Saved entries
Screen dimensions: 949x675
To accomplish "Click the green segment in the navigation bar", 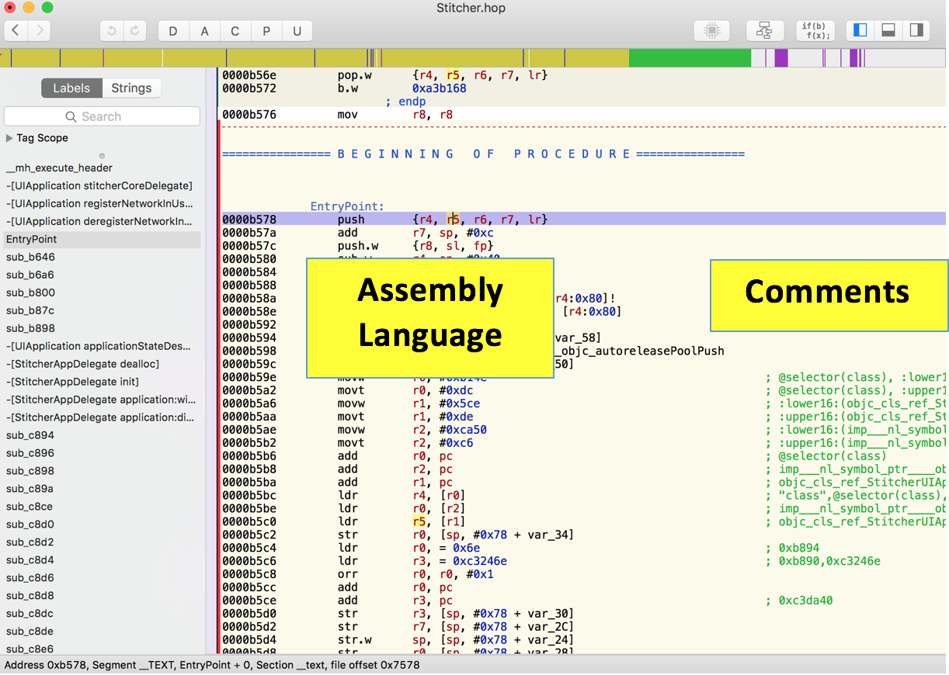I will [689, 58].
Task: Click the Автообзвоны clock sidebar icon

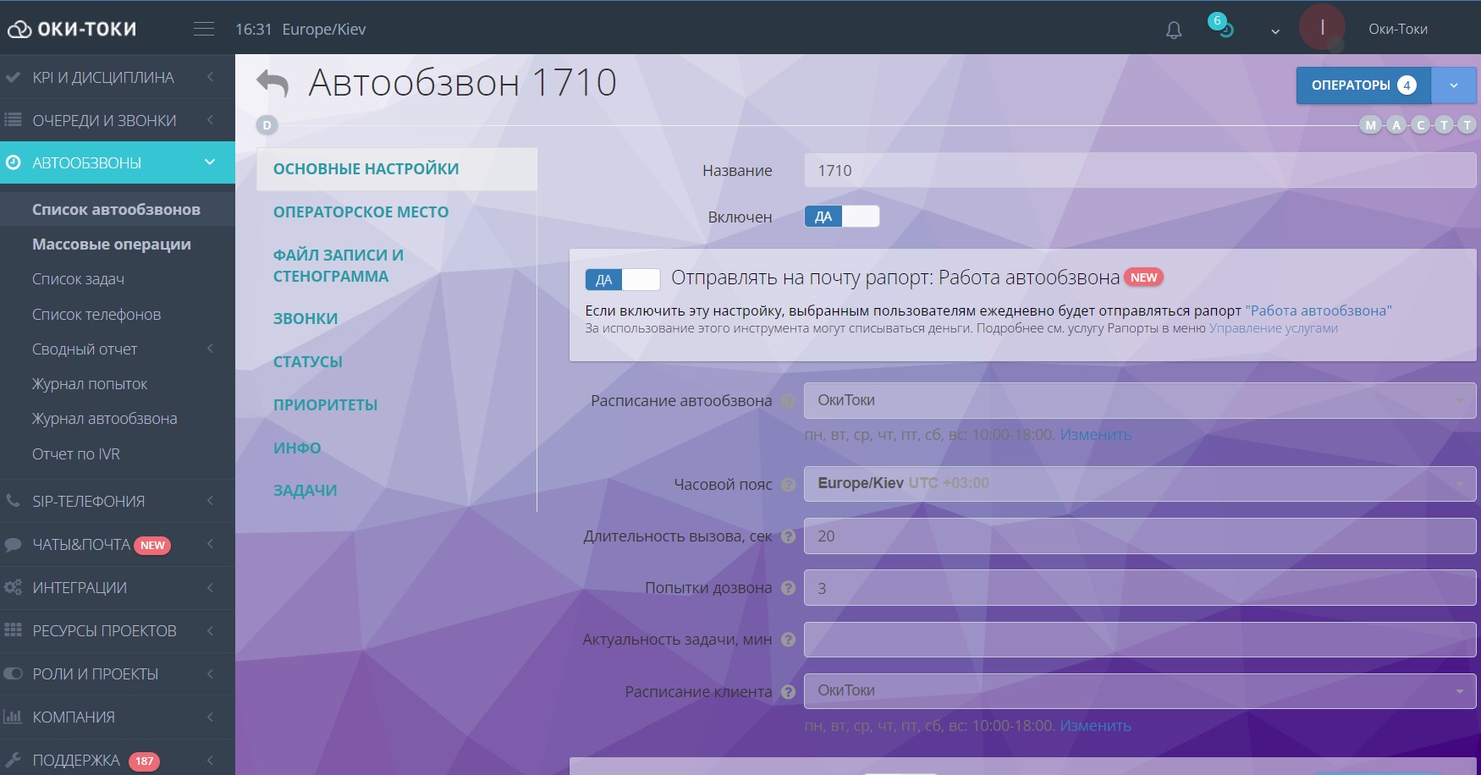Action: (14, 162)
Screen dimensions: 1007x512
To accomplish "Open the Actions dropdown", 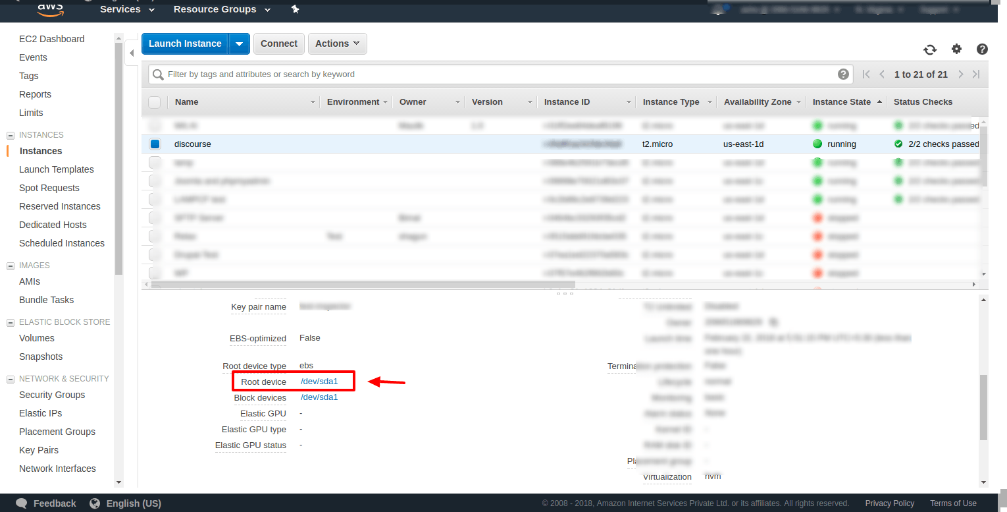I will 337,43.
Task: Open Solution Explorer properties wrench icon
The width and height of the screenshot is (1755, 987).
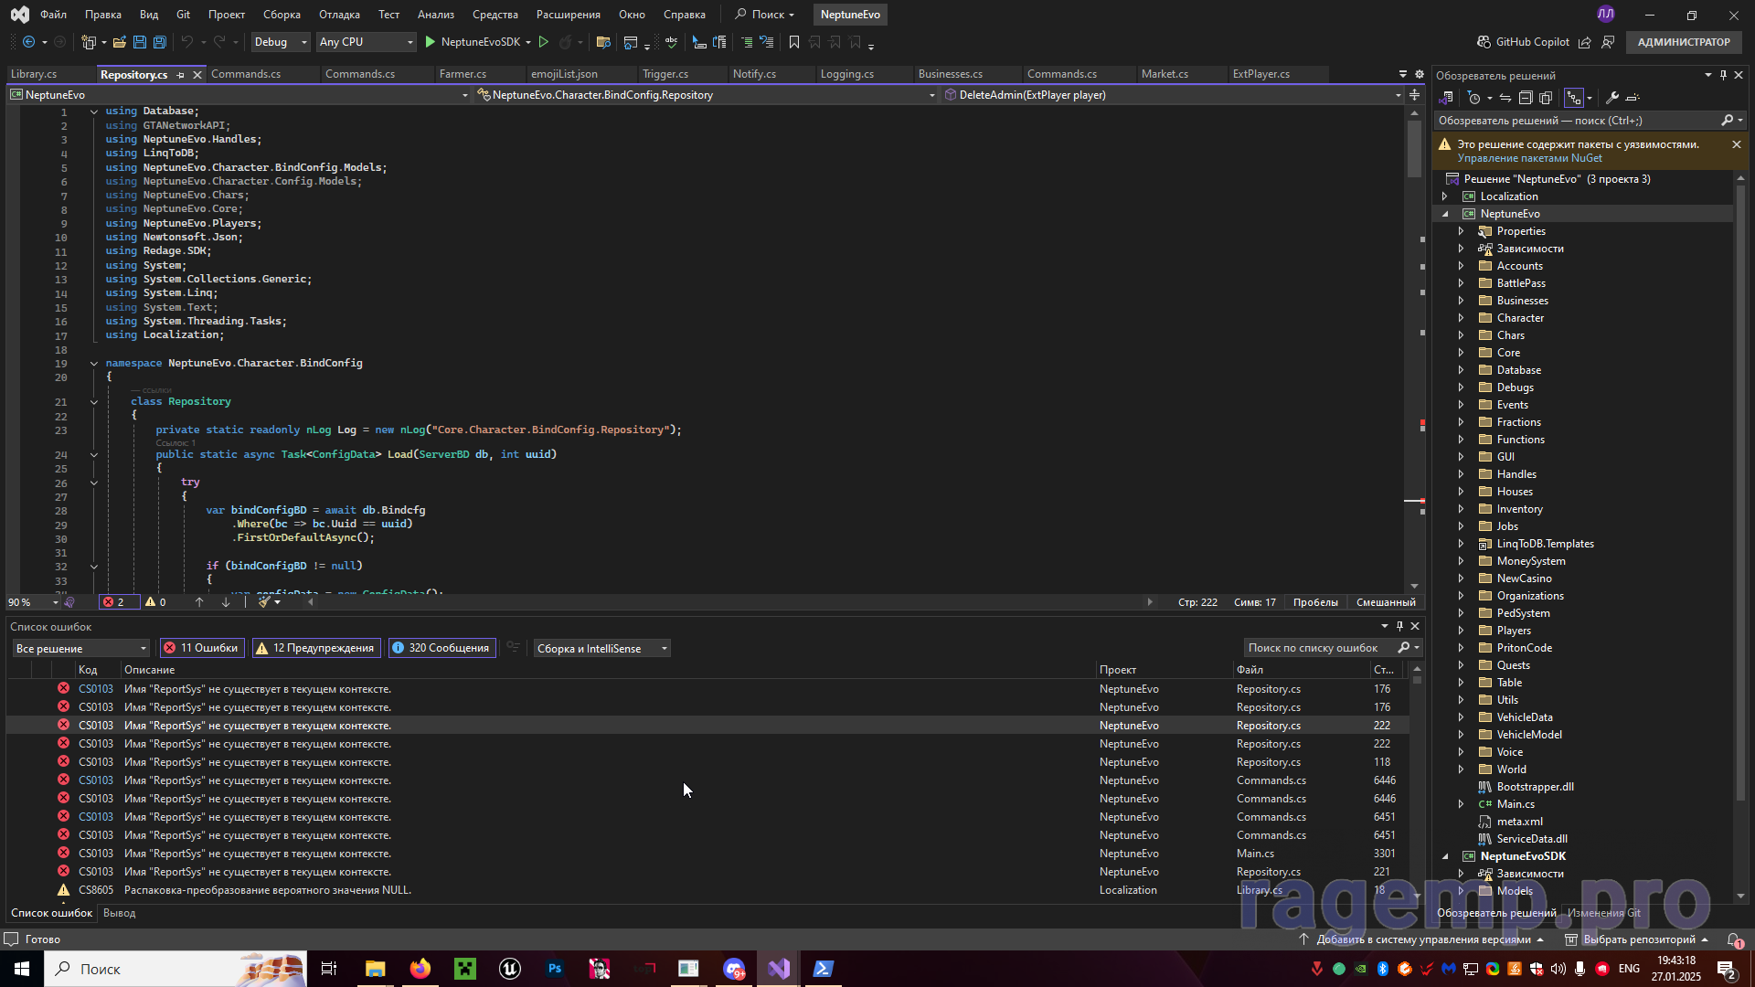Action: (1612, 98)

Given request:
Collect every line in the records above that contains the string "icon", and copy each one. Case counts.

Finished answer:
Task: Click the Автообзвоны clock sidebar icon
Task: Open Solution Explorer properties wrench icon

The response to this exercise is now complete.